=== Input data ===

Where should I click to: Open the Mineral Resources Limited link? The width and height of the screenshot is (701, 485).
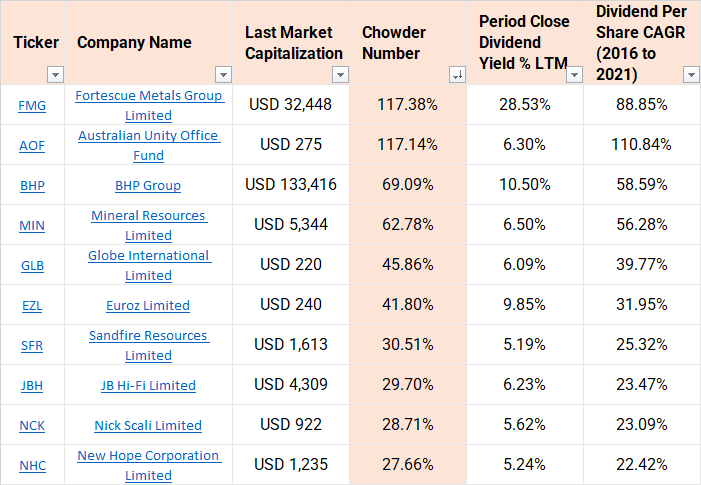148,225
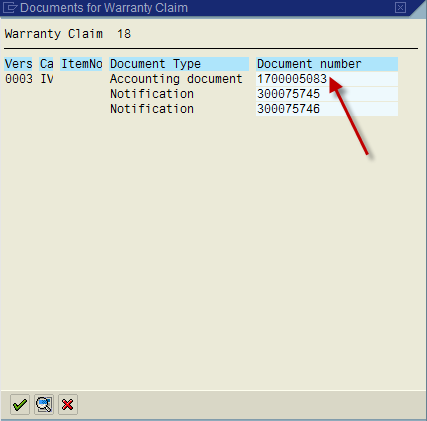This screenshot has height=421, width=427.
Task: Open the magnifier detail display icon
Action: point(44,405)
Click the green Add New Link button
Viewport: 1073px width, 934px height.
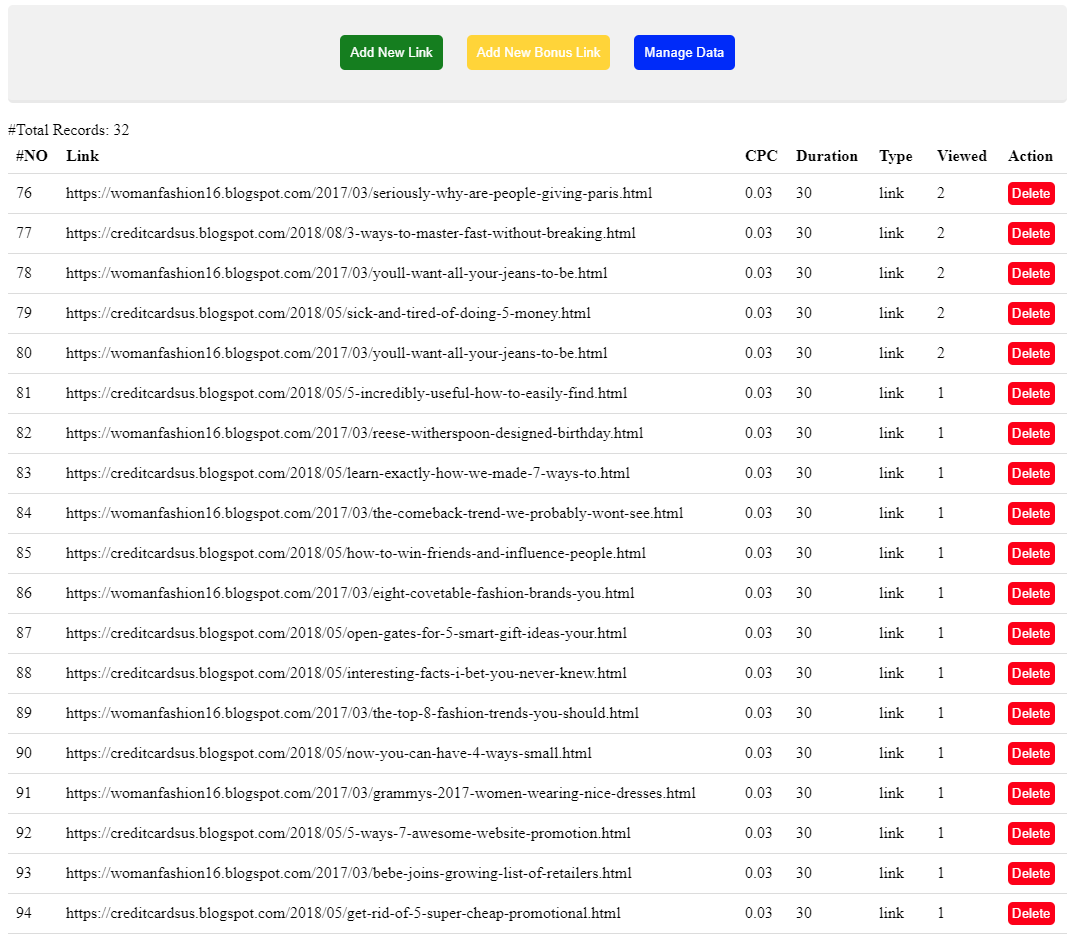pyautogui.click(x=391, y=53)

===

▸ What needs to be done: Up to and including the last line of the listing, starting at the line with "Click the green Add New Link button", extract every line exactly and leave out the pictures.

▸ Answer for this exercise:
Click the green Add New Link button
Viewport: 1073px width, 934px height.
pyautogui.click(x=391, y=53)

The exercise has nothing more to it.